ScribeFireでブログの更新頻度を上げる
Firefoxの拡張機能ScribeFire(以前はPerformancing for Firefoxという名前だった)では、ブログエントリの作成や公開を、ブログ管理用プラットフォームのパブリッシングツールを使わなくてもFirefoxから直接行うことができる。これが非常に便利なのは、お気に入りサイトの閲覧中に、ブログ管理用バックエンドを参照したり複数のFirefoxウィンドウを行き来したりすることなく、すばやく投稿を作成したいときだろう。
ScribeFireの入手方法
ScribeFireはFirefoxの1.5から2.0に対応し、マルチプラットフォーム化されている。そのため、Linux、Windows、Mac OS Xをはじめ、Firefoxが動作するどのプラットフォームでも実行できる。このソフトウェアを私が使い始めたのは名前がScribeFireに変わる前のことで、もう何か月も動作させているが、Google Notebook、Fullerscreen、Adblocker Plusといった他のFirefox拡張機能と競合して問題が起こったことは一度もない。

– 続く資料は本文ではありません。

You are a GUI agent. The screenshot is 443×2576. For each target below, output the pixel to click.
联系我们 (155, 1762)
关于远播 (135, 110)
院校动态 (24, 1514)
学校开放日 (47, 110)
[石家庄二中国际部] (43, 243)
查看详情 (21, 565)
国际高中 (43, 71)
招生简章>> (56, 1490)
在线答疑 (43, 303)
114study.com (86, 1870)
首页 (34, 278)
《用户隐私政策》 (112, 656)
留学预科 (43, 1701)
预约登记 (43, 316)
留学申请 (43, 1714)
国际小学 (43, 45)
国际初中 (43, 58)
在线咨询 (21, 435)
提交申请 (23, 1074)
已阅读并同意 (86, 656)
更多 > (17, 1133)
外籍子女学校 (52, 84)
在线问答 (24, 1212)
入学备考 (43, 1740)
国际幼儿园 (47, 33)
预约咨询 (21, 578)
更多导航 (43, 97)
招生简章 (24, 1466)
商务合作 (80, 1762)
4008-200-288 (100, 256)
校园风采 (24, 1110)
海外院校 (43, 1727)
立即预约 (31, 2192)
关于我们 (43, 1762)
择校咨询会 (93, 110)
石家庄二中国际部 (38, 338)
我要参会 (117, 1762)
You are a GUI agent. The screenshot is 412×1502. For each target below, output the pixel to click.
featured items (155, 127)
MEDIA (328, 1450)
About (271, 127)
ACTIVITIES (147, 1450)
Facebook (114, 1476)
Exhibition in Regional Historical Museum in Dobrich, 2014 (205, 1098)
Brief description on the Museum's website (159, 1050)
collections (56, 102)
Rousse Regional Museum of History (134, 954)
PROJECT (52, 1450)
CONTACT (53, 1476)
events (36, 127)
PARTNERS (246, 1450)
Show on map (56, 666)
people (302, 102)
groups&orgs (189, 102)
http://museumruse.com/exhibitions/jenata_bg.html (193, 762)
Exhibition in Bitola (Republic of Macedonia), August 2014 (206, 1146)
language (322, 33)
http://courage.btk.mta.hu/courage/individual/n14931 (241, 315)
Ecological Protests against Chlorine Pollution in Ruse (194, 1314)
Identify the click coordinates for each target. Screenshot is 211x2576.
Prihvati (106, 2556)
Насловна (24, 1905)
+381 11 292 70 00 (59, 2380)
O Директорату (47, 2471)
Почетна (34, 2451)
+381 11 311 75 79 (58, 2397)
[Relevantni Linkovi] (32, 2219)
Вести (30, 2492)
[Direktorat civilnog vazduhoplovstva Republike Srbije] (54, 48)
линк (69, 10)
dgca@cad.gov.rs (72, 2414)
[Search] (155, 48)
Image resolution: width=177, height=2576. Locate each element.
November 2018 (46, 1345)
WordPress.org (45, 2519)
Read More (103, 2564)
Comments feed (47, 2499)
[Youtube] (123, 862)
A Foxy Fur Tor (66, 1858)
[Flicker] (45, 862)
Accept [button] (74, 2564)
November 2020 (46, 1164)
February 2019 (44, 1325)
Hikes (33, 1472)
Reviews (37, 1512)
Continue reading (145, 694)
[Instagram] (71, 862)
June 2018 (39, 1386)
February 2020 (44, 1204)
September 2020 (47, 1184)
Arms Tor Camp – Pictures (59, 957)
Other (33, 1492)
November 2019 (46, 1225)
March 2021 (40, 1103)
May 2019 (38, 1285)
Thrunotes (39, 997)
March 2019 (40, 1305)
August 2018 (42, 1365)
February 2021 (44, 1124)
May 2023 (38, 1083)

図1:ScribeFireの画面(クリックで拡大) |
ScribeFireは、FirefoxアドオンのWebサイトから入手できる。「Install Now」ボタンをクリックすると、Firefoxによってインストール作業が行われる。Firefoxを再起動すると、Firefoxのステータスバーにメモ帳の形をしたオレンジ色のアイコンが表示されるはずだ。そのアイコンをクリックすれば、ScribeFireの画面が開く。デフォルトでは、図1に示すように、Firefox画面のおよそ下半分の領域がScribeFireの画面になる。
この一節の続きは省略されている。